═════ The data

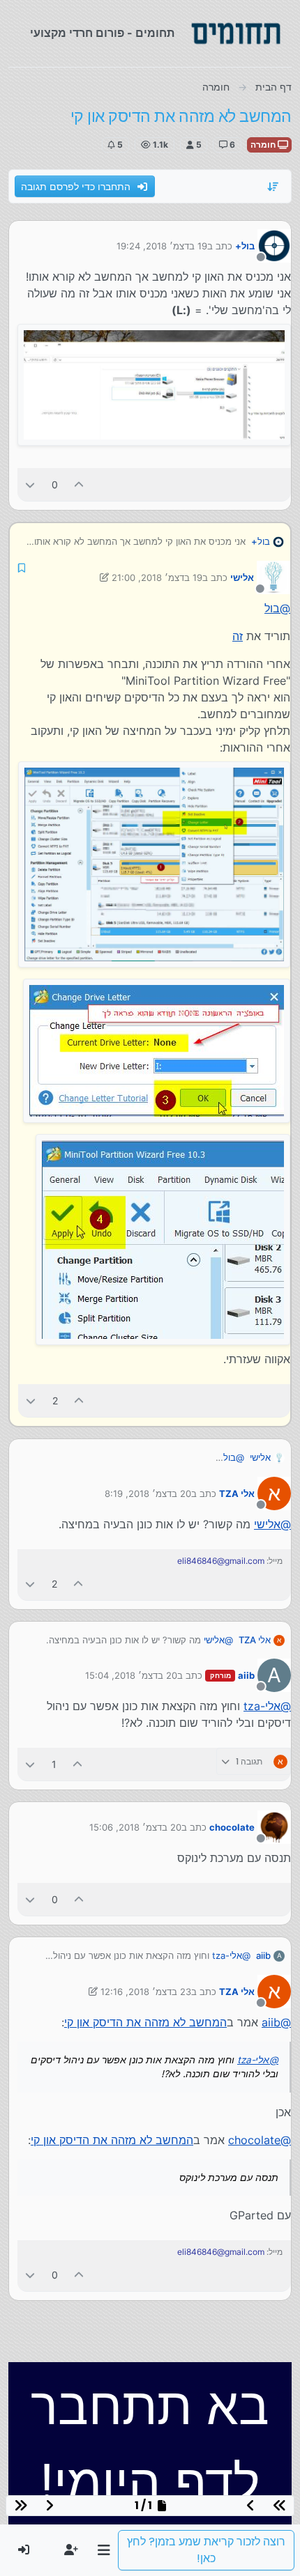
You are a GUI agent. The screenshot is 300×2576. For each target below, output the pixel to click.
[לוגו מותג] (236, 33)
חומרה (264, 144)
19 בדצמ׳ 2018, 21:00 (157, 577)
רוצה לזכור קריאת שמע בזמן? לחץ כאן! (206, 2550)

══════════

# [Work order]
Each line in the records above should be reproduced exactly; images are not copied.

# [Expected output]
You are a GUI agent. The screenshot is 300×2576. For each target below, output the pixel to click.
[לוגו מותג] (236, 33)
חומרה (264, 144)
19 בדצמ׳ 2018, 21:00 (157, 577)
רוצה לזכור קריאת שמע בזמן? לחץ כאן! (206, 2550)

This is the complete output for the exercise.